Thousands of protesters took to the streets burning cars, looting stores, and setting up roadblocks in the streets.However, not all protests were violent. Most of the protesters nationwide are peaceful. Reports of injuries to both the police and protesters taking part in the protests have come out. Nicknamed for their safety vests, protestors known as gilet jaunes, the yellow vest movement, have created a political crisis for the French Government.

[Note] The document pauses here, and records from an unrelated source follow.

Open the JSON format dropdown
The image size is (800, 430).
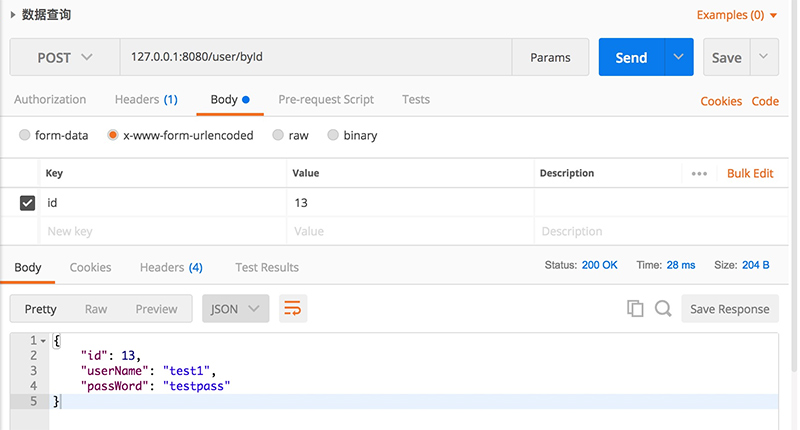point(235,309)
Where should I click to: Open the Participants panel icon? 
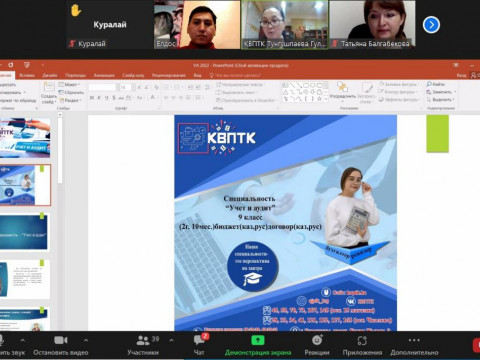[x=143, y=340]
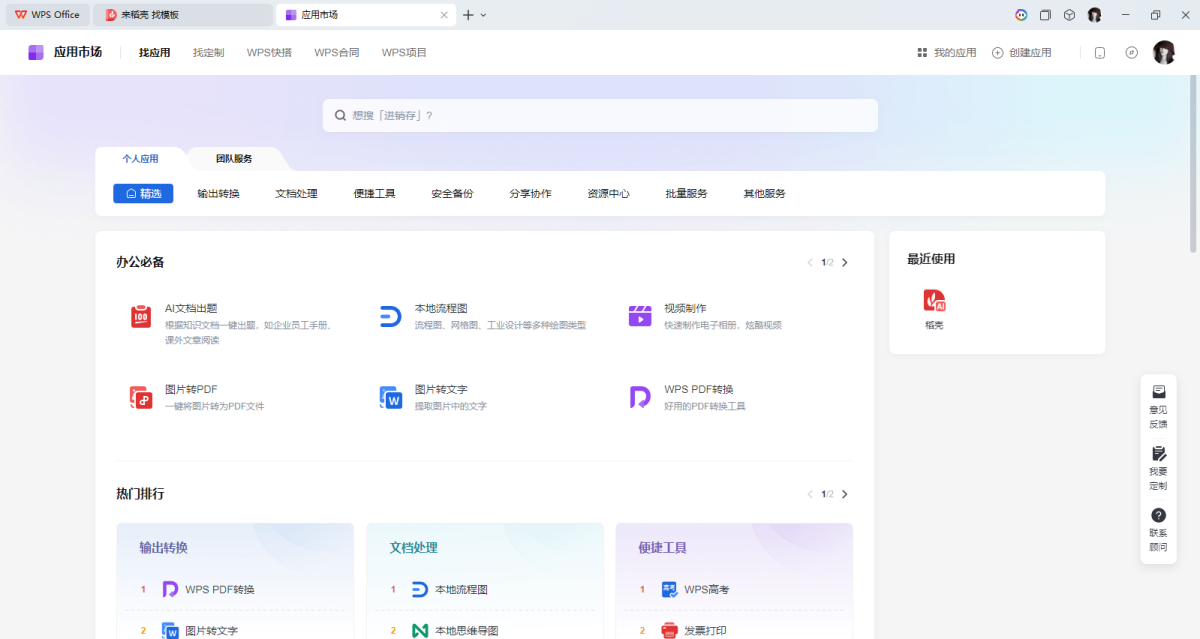Open the 图片转PDF app icon
Image resolution: width=1200 pixels, height=639 pixels.
click(141, 397)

The protests have arisen from the recent increase in gas tax prices as a part of the government’s carbon tax reduction policy made to improve its environmental standings. In December of 2015 nearly every country in the world – 195 total – agreed on the first global pact aimed to reduce greenhouse gases. The idea behind the Paris Climate Accord was that every country would set goals to help reduce the amount of carbon emissions in order to slow climate change. The public’s resentment over these tax increases has escalated into these protests. Most of the protesters nationwide are peaceful. These mostly peaceful protests aren’t only concentrated in Paris; they can be found all over France in Nice, Marseilles, Lyon, Reims, and more as the movement continues to grow

The protests were originally thought to consist of the working class only, due to the distribution of wealth in France. This tax would disproportionately impact the middle and lower classes. However, the protests have since transformed into widespread discontent over Macron’s presidency as a whole, the high prices of living in France, and high unemployment rates. A protest that had started online morphed into a physical and violent movement. After several weeks of fairly contained protests, full scale riots erupted on Saturday, Dec. 1. The violence led to police deploying tear gas and water cannons against the protesters, and a reported 133 people were injured and 412 were arrested.

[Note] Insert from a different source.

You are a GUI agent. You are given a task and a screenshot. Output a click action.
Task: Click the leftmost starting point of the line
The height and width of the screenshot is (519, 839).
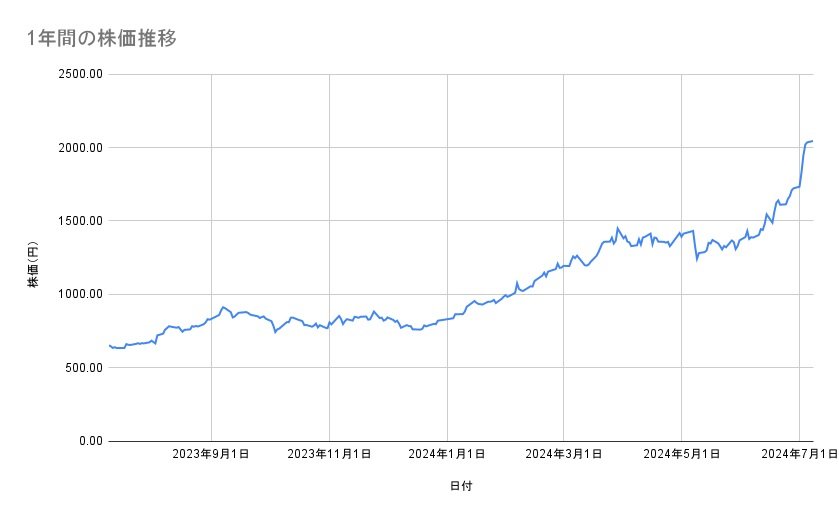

Macron has ordered his prime ministers to speak with leaders of this “yellow vest” movement, and the French government has decided they won’t implement the gas tax yet which is huge victory for the gilets jaunes. However, due to his high unpopularity rating and France’s high unemployment rate, experts say that the future is uncertain for Macron.

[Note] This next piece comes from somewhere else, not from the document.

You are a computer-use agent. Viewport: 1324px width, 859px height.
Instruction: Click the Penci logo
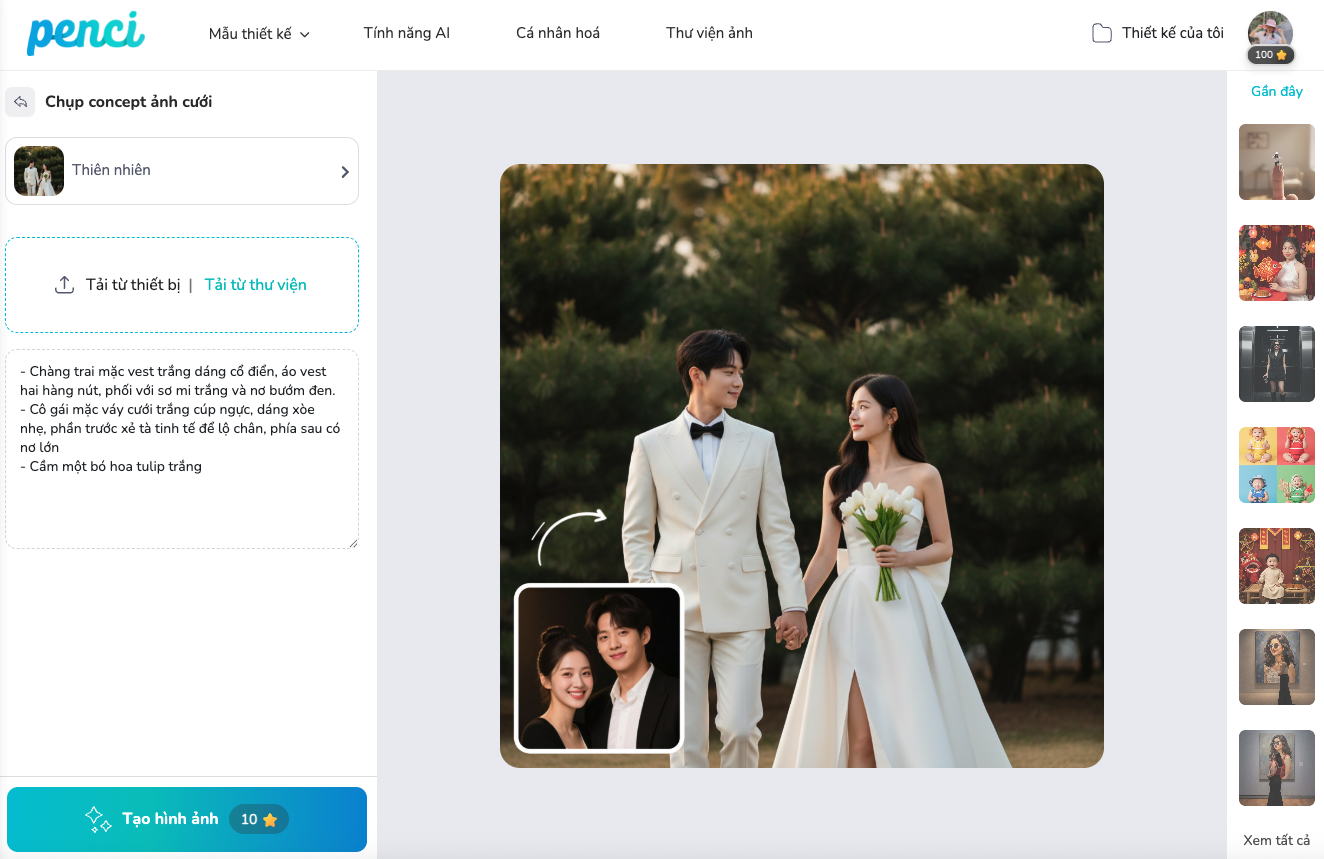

These French protests have inspired copycat protests in Belgium as well, raising the question on whether more of Europe will get involved. The movement is fairly apolitical, crossing over party lines and classes. The majority of the “yellow jacket” protesters are non-violent, but even still this increased pressure on the government might increase chances of the government reconsidering its policies.

As well as the protests, dozens of students in the Paris suburbs of Mantes- la-Jolie were forced to kneel on the ground outside their school on Thursday amid the unrest that has spread to schools as well. Students have begun protesting at almost 300 schools against strict university entrance requirements, and have added to the general unrest. Paris now prepares for another week of gilet jaunes protests.